Lines to restate from the data below: from the one containing "Task: Click the home icon beside My Library" to the one containing "Given: Click LOAD MORE to fetch results", both included. Give them again exactly, and only them.

* Exercise data:
--------
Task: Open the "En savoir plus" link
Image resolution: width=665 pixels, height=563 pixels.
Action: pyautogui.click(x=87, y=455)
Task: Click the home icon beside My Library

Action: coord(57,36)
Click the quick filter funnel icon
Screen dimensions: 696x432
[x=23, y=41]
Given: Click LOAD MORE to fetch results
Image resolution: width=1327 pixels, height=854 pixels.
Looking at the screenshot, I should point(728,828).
--------
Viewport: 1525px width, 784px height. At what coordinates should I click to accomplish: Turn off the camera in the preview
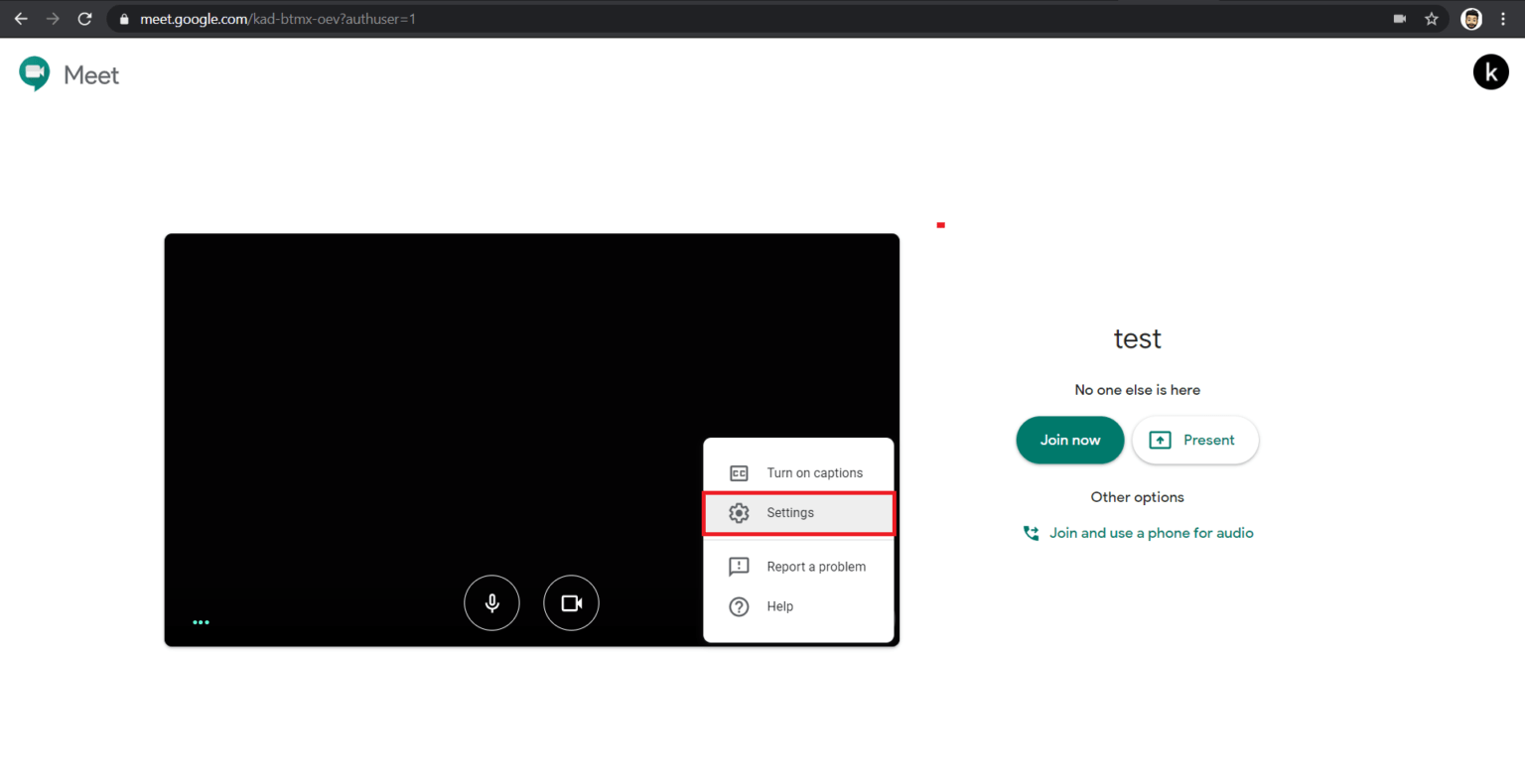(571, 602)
--------
* Written answer:
Task: Click the home icon beside My Library

Action: coord(57,36)
Click the quick filter funnel icon
Screen dimensions: 696x432
[x=23, y=41]
Given: Click LOAD MORE to fetch results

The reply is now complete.